Pazienza will be sentenced to eight years in prison followed by five years of post-release supervision under the terms of the plea, according to the Manhattan District Attorney's Office. She is scheduled to be sentenced on Sept. 29.
"Lauren Pazienza aggressively shoved Barbara Gustern to the ground and walked away as the beloved New Yorker lay there bleeding. Today's plea holds Pazienza accountable for her deadly actions," Manhattan District Attorney Alvin Bragg said in a statement. "We continue to mourn the loss of Barbara Gustern, a talented musical theater performer and vocal coach who touched so many in New York City and beyond."
Prosecutors said that on the evening of March 10, 2022, Pazienza crossed the street in Manhattan's Chelsea neighborhood and "shouted obscenities" at Gustern, a well-known and beloved member of the city's cabaret scene. Pazienza then "intentionally shoved her to the ground," prosecutors said.
Gustern hit her head on the ground, causing a hemorrhage to the left side of her brain, and died five days later in the hospital after she was removed from life support, according to prosecutors.
Prosecutors said Pazienza left the scene as Gustern lay bleeding on the ground, but stayed in the area for about 20 minutes before heading back with her fiance to their apartment in Astoria, Queens, according to prosecutors.
Following the incident, Pazienza deleted her social media accounts, took down her wedding website and "eventually fled to Long Island to stay with family," according to prosecutors, as police released surveillance footage of a suspect in the attack.

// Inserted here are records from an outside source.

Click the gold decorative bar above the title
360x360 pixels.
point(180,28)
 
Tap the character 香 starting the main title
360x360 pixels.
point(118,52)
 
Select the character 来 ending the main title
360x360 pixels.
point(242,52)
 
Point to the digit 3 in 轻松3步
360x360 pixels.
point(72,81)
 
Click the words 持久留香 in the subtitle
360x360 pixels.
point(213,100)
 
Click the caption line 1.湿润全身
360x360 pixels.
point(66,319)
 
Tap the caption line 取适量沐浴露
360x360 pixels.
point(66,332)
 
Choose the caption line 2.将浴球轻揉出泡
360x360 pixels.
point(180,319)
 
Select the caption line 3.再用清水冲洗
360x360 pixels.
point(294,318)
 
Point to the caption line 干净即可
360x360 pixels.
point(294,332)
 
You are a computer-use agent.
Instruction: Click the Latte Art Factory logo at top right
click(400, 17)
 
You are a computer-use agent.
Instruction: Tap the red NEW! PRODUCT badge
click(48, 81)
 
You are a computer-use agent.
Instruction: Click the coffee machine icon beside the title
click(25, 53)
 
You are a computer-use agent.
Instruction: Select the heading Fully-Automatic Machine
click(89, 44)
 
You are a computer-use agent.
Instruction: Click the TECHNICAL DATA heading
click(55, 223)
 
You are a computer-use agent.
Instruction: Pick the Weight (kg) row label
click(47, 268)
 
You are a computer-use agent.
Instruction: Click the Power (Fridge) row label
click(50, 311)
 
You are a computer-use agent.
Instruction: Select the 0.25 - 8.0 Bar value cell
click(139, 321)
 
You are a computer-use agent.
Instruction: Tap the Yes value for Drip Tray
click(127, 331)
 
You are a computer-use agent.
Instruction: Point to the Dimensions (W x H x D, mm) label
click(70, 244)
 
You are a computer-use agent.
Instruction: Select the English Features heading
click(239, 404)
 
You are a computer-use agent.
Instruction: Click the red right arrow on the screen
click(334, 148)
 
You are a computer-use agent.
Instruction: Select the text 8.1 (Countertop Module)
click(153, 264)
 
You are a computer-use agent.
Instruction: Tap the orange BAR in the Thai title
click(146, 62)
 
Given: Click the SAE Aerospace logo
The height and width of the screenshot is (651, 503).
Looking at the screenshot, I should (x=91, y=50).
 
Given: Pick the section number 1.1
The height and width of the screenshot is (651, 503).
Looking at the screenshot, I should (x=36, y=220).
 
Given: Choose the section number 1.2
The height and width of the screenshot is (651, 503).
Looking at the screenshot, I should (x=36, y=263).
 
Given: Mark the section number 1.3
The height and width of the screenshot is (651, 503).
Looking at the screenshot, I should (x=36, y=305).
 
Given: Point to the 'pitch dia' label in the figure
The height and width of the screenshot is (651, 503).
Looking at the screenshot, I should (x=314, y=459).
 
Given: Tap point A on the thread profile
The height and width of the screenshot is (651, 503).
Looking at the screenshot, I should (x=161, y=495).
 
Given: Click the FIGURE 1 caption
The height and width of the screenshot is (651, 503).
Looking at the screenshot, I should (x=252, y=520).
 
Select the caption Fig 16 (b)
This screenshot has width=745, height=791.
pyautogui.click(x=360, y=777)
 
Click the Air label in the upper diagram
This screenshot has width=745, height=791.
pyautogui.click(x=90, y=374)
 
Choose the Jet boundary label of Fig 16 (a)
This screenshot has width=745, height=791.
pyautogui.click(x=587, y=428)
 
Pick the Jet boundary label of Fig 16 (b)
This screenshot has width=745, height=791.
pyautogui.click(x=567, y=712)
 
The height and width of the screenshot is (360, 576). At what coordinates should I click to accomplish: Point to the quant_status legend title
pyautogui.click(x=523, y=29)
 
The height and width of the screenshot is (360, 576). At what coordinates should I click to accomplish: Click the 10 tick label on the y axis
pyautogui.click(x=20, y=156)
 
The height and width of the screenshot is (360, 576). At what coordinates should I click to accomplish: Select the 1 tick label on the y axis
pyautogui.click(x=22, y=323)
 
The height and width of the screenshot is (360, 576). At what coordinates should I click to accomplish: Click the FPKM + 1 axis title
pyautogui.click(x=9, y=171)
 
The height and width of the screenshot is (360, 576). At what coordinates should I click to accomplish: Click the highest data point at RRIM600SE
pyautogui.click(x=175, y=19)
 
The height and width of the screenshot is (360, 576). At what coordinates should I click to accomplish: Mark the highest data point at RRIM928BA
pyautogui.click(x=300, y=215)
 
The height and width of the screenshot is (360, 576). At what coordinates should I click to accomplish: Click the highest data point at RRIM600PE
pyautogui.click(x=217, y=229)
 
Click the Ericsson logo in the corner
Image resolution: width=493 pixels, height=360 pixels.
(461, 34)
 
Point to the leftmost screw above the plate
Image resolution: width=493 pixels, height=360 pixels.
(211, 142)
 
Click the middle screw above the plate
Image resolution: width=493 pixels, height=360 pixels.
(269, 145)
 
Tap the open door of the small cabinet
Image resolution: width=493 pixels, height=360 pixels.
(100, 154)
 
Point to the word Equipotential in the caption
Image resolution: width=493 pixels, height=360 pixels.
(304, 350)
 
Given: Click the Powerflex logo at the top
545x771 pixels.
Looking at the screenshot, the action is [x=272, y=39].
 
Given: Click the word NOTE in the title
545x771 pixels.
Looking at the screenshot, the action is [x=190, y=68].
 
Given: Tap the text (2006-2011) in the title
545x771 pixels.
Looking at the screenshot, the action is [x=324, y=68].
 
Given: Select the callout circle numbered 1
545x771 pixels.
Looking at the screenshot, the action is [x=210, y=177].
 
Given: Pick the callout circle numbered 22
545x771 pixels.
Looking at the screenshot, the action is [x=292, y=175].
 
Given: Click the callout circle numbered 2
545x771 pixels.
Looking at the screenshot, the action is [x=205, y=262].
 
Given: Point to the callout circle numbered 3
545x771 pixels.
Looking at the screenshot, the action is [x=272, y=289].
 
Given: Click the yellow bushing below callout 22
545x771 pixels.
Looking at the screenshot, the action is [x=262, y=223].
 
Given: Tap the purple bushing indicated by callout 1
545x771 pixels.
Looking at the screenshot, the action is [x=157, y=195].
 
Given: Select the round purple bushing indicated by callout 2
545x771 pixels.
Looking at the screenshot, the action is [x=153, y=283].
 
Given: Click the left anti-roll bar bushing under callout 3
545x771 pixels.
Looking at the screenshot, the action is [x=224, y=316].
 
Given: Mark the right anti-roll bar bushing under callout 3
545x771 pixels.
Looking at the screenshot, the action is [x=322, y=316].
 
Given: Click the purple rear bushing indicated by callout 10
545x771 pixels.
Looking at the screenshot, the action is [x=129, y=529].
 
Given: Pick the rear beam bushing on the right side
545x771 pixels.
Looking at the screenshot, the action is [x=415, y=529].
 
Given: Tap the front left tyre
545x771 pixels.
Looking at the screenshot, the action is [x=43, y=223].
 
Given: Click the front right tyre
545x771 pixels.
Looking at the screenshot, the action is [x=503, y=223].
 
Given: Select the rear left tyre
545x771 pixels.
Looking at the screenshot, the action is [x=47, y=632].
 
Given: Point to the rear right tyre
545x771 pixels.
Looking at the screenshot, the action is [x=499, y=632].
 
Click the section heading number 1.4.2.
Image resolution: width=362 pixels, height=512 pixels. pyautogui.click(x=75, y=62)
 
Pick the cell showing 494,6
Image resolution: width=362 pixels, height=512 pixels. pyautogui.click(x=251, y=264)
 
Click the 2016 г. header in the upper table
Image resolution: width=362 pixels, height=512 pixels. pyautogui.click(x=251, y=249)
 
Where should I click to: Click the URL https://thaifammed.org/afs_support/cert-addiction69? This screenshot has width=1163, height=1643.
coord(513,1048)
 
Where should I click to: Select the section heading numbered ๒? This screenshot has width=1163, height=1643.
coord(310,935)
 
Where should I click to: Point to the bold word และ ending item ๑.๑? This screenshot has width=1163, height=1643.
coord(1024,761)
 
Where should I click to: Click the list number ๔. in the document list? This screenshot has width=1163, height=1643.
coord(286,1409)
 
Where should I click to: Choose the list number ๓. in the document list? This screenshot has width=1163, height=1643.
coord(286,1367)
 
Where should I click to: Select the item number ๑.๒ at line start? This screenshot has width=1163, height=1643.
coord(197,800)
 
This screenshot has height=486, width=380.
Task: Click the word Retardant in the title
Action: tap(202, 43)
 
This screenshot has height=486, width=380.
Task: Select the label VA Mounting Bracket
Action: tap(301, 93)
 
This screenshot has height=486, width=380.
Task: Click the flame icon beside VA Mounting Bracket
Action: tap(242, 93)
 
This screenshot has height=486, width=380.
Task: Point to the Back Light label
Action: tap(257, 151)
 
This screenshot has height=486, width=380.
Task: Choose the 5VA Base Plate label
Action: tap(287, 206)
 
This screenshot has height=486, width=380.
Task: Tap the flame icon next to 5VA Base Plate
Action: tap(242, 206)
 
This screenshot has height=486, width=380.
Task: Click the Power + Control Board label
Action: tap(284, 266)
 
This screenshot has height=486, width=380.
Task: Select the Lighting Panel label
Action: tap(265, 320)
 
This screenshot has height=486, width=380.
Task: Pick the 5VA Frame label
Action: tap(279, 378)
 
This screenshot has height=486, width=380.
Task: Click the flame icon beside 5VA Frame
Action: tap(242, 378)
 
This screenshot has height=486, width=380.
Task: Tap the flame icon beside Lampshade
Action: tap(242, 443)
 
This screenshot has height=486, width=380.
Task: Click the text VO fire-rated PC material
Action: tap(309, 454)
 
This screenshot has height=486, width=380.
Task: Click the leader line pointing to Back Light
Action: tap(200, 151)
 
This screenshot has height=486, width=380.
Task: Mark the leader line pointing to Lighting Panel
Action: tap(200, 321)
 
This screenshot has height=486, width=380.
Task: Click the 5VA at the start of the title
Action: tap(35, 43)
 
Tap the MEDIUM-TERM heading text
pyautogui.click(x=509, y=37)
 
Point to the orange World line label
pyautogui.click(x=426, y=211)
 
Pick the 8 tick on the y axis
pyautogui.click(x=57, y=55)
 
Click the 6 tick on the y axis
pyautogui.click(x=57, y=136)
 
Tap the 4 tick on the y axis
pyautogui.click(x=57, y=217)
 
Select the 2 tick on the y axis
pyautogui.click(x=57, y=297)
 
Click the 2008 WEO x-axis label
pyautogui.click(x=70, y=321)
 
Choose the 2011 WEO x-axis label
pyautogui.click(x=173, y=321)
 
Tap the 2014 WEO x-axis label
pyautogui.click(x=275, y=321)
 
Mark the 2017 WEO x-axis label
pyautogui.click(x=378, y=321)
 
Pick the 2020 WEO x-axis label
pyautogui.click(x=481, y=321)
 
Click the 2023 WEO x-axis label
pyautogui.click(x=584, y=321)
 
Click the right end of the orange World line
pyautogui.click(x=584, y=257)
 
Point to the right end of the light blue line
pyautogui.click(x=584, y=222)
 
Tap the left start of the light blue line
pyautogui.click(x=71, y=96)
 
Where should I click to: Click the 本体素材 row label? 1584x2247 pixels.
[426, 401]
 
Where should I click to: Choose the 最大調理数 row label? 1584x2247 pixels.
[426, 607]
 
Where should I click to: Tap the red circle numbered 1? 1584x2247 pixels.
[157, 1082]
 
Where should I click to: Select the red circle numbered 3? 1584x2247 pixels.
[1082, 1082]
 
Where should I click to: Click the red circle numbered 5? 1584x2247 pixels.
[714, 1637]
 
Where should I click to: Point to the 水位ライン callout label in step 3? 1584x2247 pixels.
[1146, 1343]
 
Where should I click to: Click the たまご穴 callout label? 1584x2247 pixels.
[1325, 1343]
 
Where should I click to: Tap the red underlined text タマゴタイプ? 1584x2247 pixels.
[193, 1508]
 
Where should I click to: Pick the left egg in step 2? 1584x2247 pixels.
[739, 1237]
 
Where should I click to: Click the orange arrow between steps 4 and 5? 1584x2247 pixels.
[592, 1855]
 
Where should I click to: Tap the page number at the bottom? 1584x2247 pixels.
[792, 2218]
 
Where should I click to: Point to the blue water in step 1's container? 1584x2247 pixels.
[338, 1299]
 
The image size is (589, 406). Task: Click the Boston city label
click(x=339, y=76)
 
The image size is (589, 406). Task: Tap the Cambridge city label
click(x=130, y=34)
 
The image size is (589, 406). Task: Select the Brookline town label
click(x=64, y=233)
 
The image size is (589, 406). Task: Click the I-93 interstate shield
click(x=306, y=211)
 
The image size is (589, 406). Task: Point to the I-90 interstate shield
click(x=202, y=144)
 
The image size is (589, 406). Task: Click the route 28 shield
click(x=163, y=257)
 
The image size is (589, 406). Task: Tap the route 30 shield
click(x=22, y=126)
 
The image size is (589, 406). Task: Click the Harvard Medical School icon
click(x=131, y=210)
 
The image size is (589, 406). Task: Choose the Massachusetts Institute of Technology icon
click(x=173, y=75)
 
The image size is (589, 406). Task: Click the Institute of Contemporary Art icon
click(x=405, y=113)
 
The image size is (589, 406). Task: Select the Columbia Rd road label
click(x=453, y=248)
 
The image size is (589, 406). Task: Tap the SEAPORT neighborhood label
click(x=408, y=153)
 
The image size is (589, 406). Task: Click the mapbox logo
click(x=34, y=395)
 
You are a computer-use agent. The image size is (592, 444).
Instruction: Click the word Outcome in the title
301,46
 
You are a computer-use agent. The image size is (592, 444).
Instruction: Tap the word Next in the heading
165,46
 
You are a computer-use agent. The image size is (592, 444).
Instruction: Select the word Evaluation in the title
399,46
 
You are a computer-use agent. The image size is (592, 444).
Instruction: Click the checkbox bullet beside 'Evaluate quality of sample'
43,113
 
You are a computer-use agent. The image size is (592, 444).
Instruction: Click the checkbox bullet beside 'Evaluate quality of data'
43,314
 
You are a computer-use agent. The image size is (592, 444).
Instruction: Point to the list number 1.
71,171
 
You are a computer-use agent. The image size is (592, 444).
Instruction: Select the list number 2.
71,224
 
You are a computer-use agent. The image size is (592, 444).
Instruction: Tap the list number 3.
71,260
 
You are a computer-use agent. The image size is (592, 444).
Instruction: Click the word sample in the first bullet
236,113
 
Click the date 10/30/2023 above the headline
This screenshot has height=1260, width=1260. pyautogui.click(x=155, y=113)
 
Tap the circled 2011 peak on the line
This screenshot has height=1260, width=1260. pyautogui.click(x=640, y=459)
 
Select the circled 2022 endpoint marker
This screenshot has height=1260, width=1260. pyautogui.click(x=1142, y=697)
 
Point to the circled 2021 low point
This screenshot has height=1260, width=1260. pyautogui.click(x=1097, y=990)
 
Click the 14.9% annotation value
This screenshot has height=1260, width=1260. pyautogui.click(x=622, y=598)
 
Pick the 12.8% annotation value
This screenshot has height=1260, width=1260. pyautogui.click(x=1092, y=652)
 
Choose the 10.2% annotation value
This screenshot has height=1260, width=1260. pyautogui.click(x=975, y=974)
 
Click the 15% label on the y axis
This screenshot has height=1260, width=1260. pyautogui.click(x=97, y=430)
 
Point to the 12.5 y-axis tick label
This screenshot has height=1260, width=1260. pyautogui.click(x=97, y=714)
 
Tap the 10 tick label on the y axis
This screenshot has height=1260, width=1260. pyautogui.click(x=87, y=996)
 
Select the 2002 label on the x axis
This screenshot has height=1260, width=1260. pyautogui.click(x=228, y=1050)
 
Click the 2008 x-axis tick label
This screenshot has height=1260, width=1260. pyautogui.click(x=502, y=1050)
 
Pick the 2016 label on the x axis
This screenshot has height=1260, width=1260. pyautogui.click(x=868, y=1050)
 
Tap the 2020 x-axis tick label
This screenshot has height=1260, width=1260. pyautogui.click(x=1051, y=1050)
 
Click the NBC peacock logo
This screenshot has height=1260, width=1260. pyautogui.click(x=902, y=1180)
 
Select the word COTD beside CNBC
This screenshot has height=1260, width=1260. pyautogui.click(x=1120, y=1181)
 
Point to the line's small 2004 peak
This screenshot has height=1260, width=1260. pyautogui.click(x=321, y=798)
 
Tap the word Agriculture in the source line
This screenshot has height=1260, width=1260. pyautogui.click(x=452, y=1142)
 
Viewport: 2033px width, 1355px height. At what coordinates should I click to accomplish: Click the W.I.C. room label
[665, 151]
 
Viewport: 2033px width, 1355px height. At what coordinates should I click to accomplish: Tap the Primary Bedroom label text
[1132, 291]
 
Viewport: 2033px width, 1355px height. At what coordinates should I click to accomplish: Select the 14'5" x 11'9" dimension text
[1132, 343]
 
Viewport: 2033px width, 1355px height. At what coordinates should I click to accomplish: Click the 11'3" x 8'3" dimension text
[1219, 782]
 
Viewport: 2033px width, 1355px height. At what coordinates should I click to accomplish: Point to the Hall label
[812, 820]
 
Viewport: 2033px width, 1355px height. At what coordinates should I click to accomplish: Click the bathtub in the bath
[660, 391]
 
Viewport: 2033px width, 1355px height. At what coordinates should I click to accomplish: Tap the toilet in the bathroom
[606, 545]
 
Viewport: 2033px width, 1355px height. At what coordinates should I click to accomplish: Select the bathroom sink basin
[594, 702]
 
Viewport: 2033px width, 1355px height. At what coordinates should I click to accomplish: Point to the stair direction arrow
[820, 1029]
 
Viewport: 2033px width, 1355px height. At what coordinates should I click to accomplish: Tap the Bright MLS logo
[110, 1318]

She eventually turned herself in to police nearly two weeks after the incident and was initially charged with one count of first-degree manslaughter and two counts of second-degree assault.
Pazienza's attorney, Arthur Aidala, did not make any comments to reporters upon leaving court on Wednesday.
Gustern's grandson, AJ Gustern, told reporters following the hearing that he has "little to no forgiveness or sympathy for Lauren or her family."
"This is what happens when you don't raise a child right and you let them get away with whatever they want their entire lives," he said.